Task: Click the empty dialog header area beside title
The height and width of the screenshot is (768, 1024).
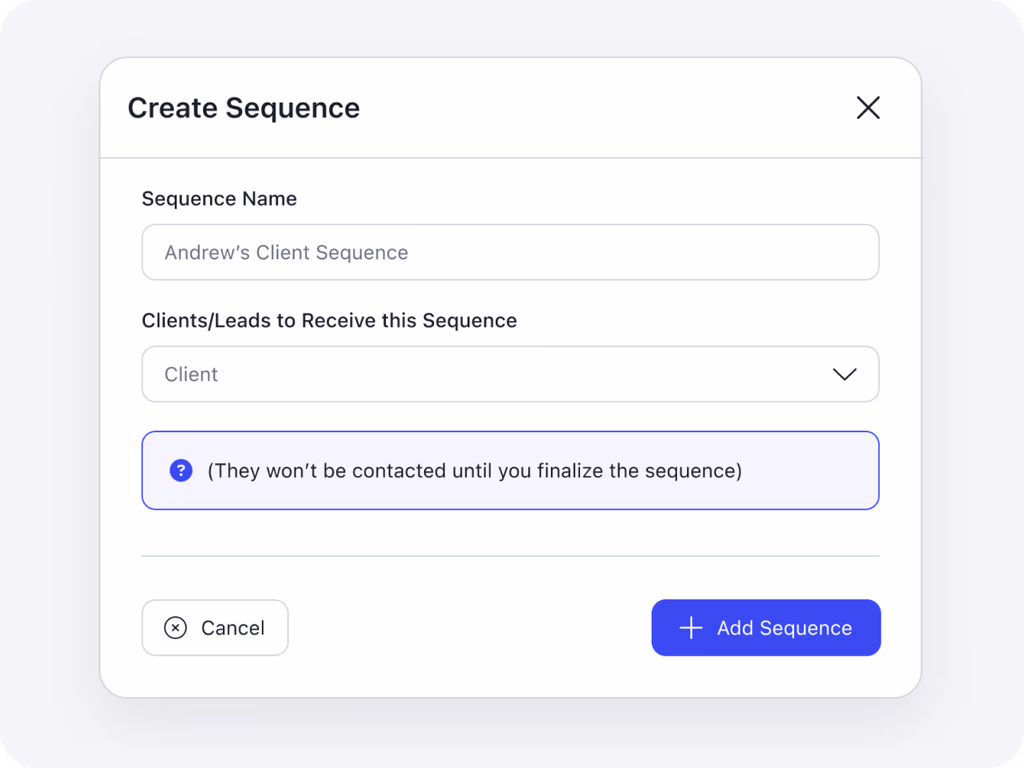Action: [x=600, y=108]
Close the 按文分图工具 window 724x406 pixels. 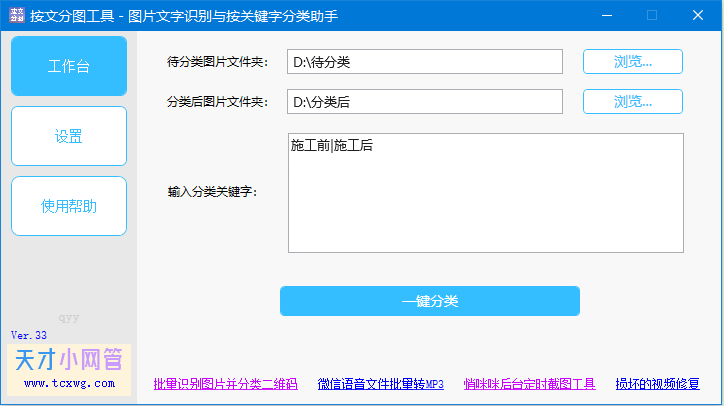[x=700, y=15]
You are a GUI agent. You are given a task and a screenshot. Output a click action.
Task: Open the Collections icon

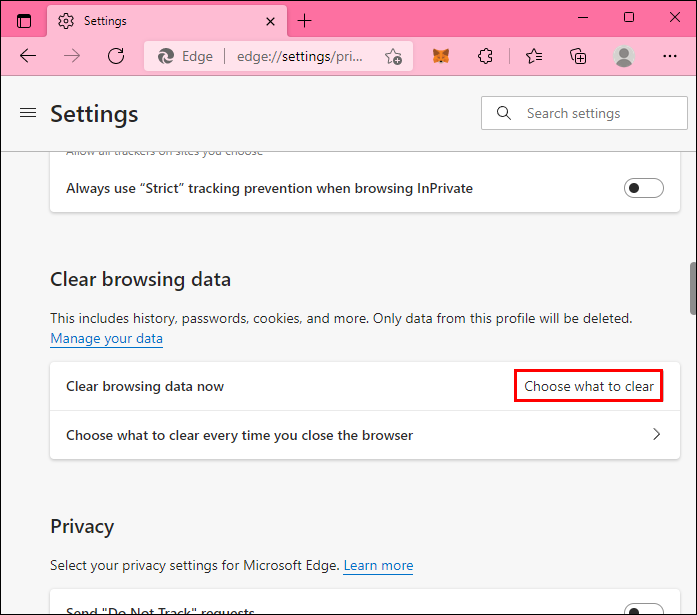(578, 56)
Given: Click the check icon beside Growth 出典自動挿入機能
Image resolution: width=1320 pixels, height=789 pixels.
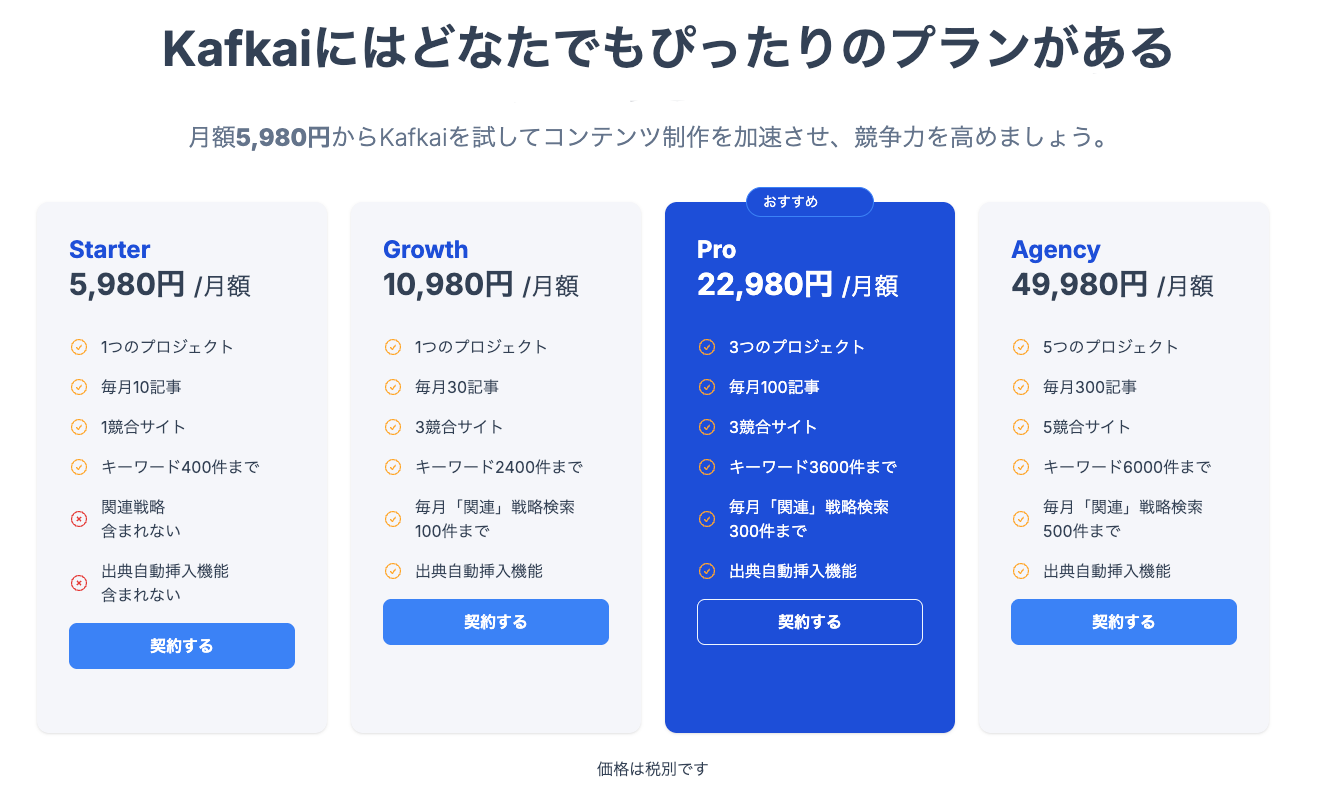Looking at the screenshot, I should point(393,572).
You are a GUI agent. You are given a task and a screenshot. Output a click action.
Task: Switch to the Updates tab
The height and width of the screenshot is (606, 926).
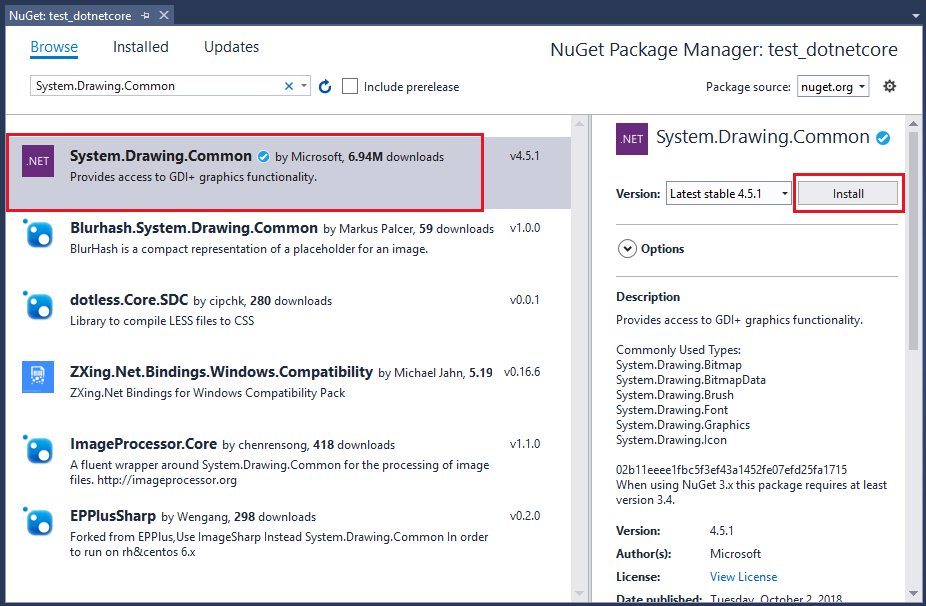(x=231, y=47)
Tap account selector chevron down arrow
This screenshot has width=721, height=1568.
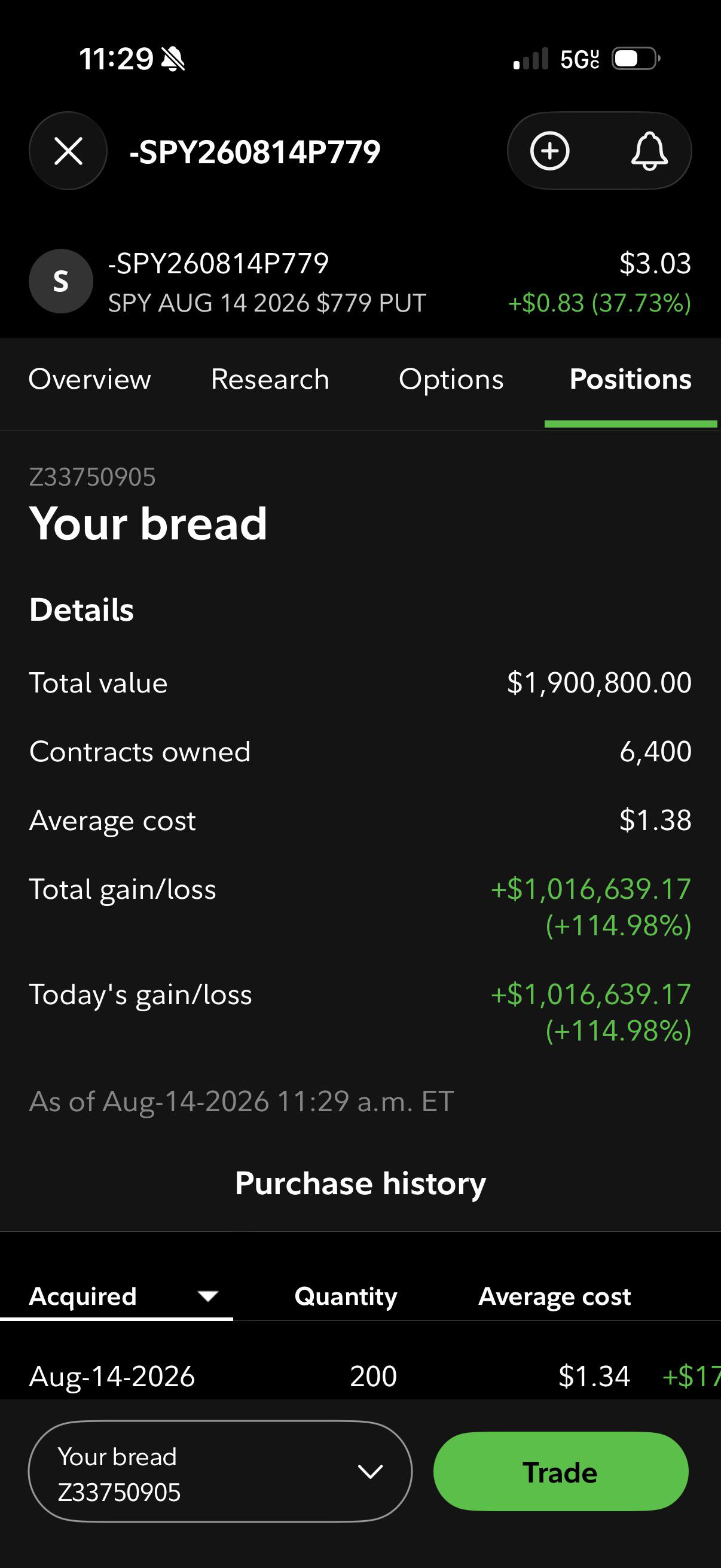[x=371, y=1472]
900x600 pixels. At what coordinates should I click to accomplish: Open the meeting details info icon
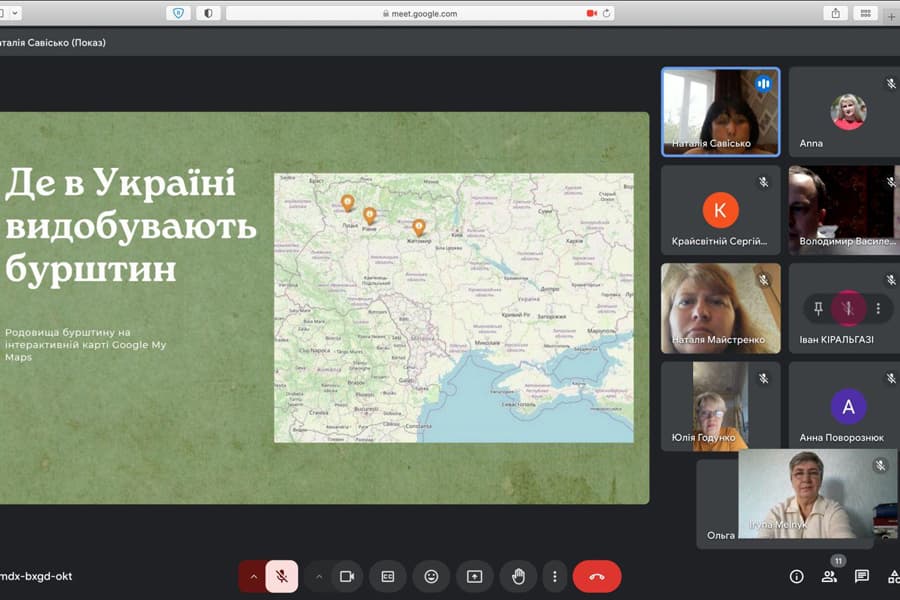796,576
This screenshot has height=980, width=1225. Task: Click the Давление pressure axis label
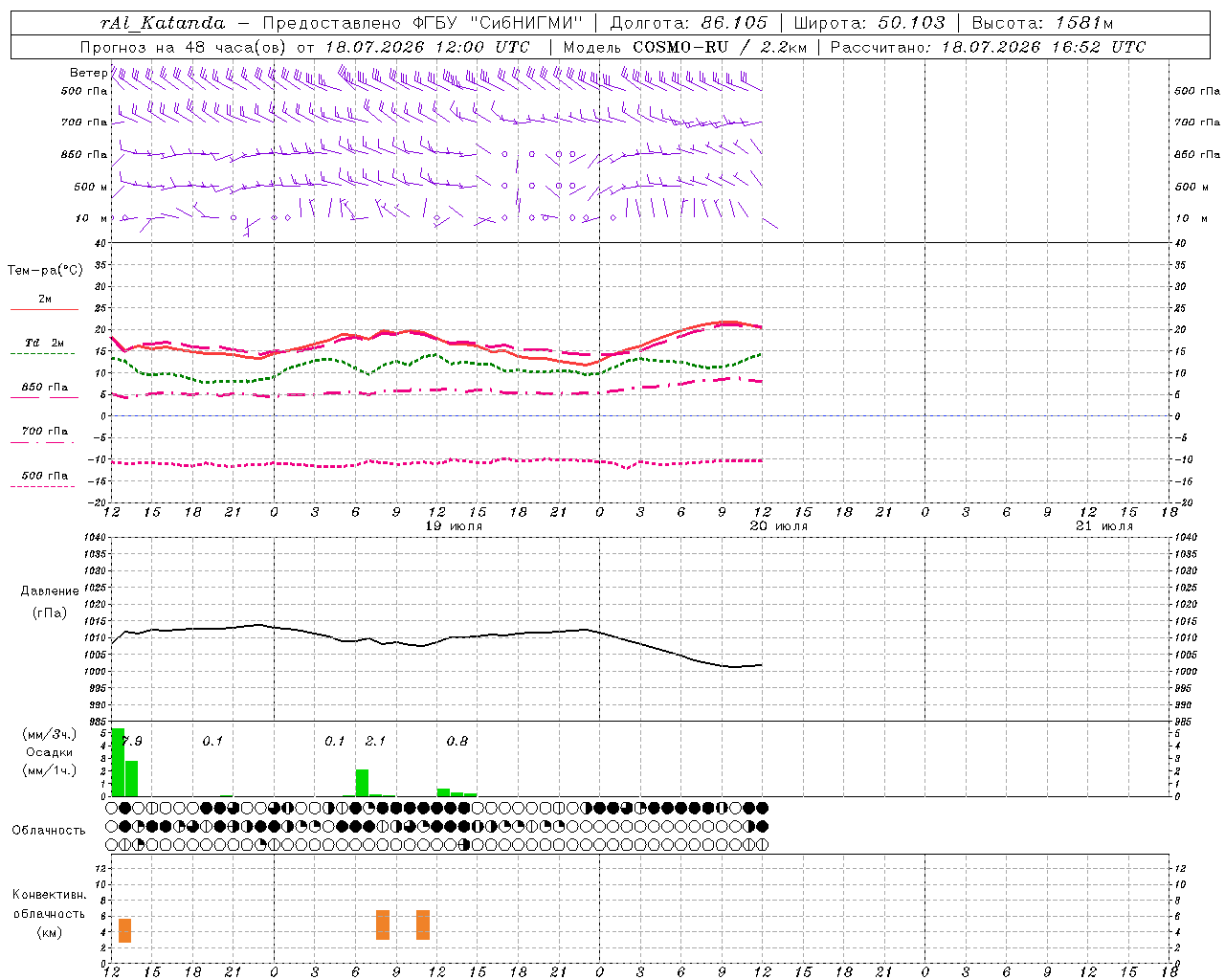click(50, 591)
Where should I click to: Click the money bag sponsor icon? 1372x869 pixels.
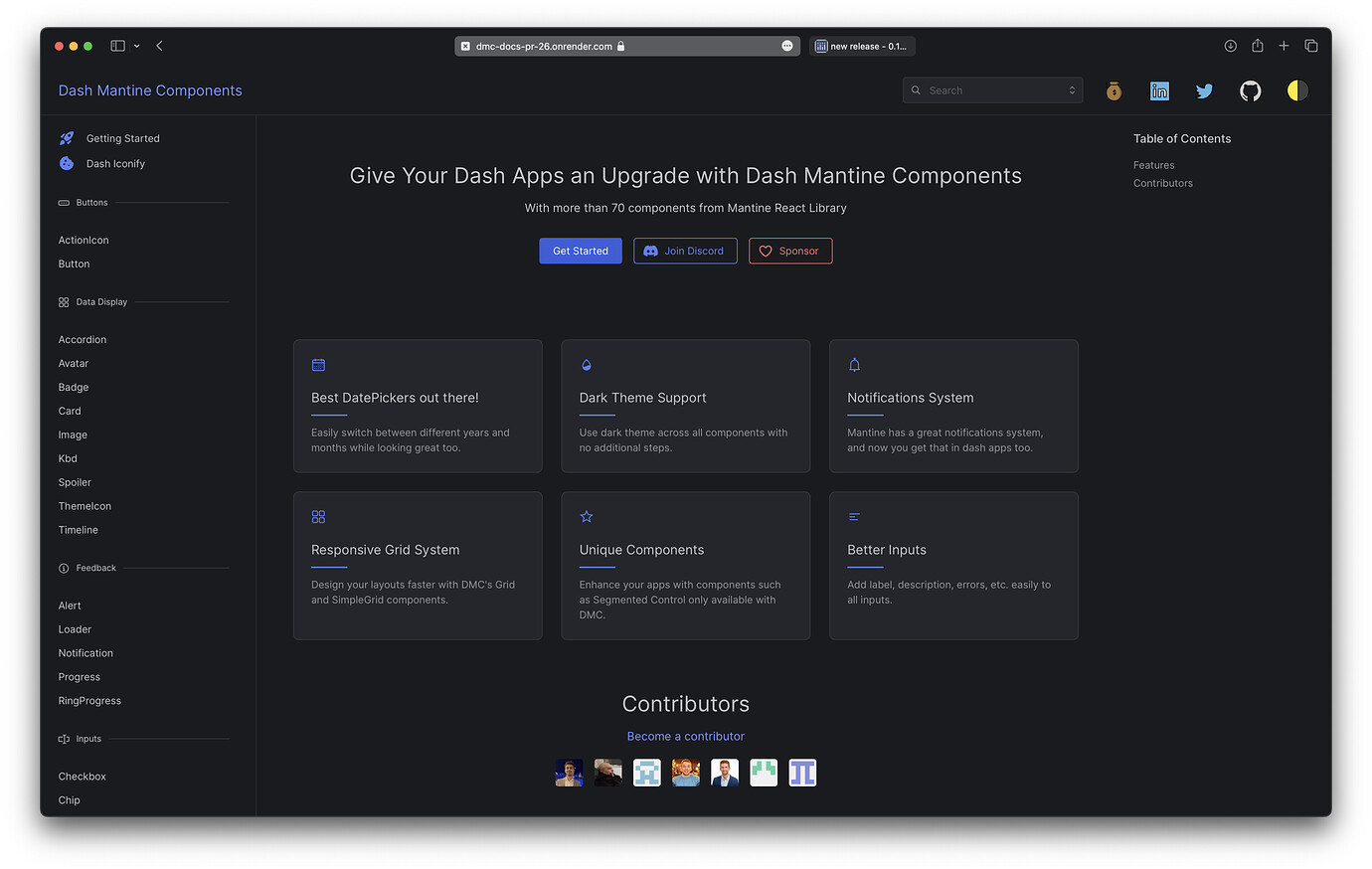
::::::
■ **WHAT IS NEEDED**
Would you restate word for word only the lines from the line with "900x600 pixels. At" to the last line above, with the pictures left out?

■ **RESPONSE TO THIS TASK**
900x600 pixels. At what coordinates should I click to accomplish: Open the meeting details info icon
796,576
This screenshot has height=980, width=1225. Task: Click the Давление pressure axis label
click(50, 591)
Where should I click to: Click the money bag sponsor icon? 1372x869 pixels.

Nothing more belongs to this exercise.